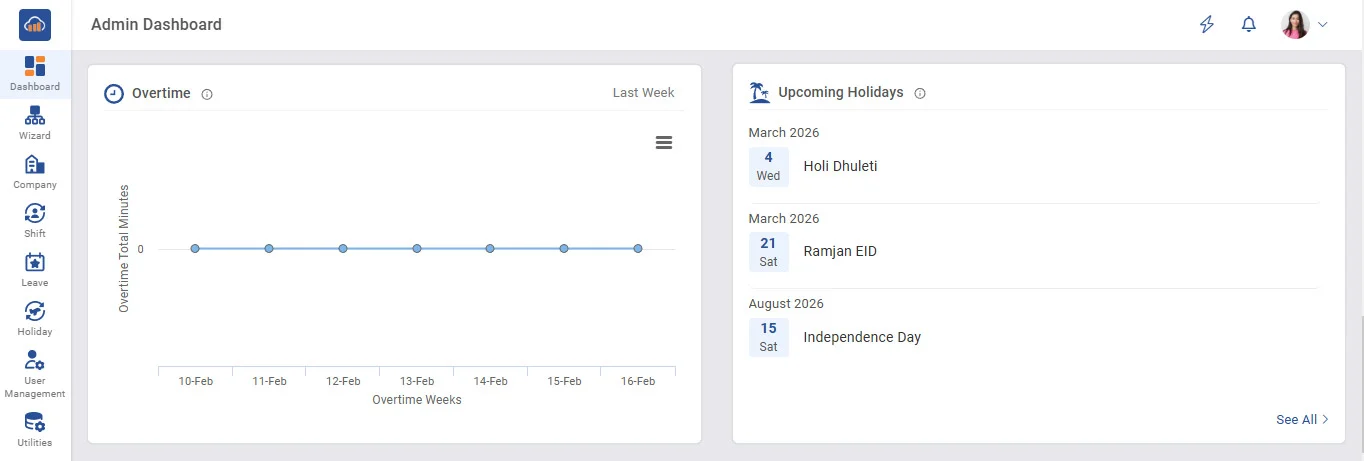Image resolution: width=1364 pixels, height=461 pixels.
Task: Open User Management section
Action: click(x=35, y=373)
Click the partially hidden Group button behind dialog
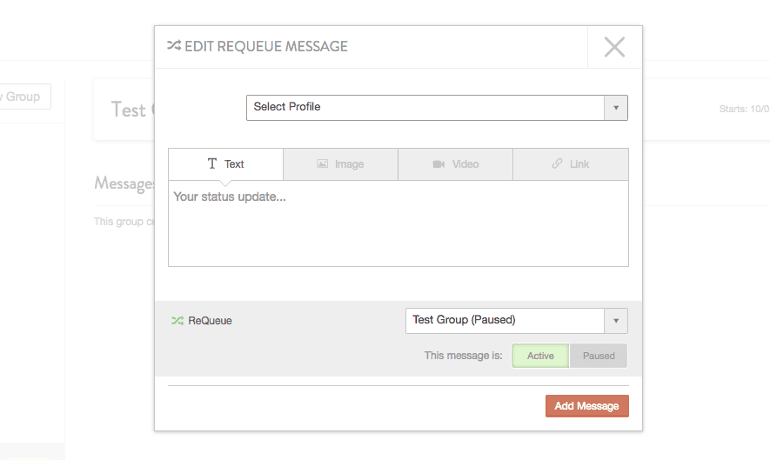The image size is (770, 460). pos(24,97)
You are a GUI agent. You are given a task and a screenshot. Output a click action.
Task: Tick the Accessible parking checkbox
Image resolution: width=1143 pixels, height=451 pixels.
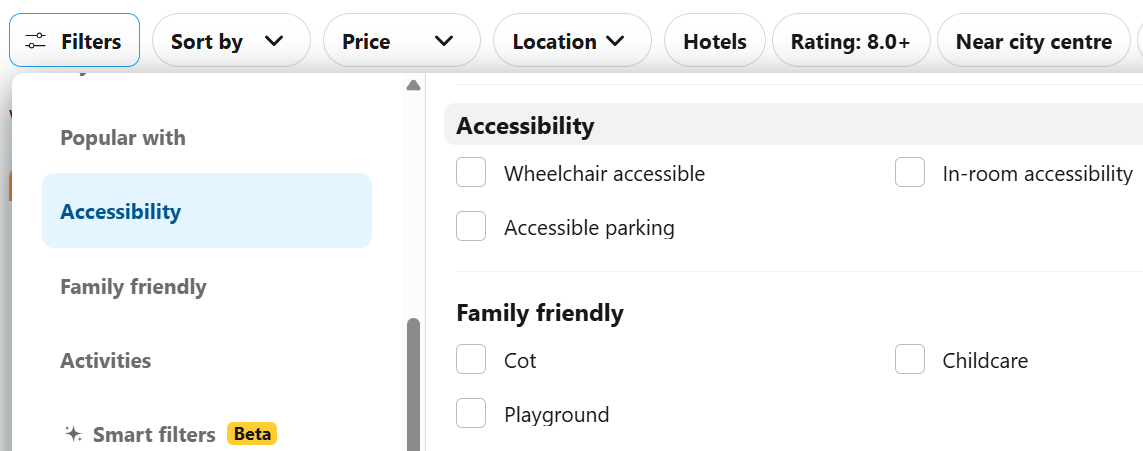pos(471,227)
___
:: How to complete this task ::
Having located the line with "Click the partially", transcribe exactly and only the lines from it to the final line of the material, skipping the pictures.

:: Answer to this exercise ::
Click the partially hidden Group button behind dialog
The image size is (770, 460). pos(24,97)
You are a GUI agent. You are given a task and a screenshot. Output a click action.
Task: Tick the Accessible parking checkbox
Image resolution: width=1143 pixels, height=451 pixels.
pos(471,227)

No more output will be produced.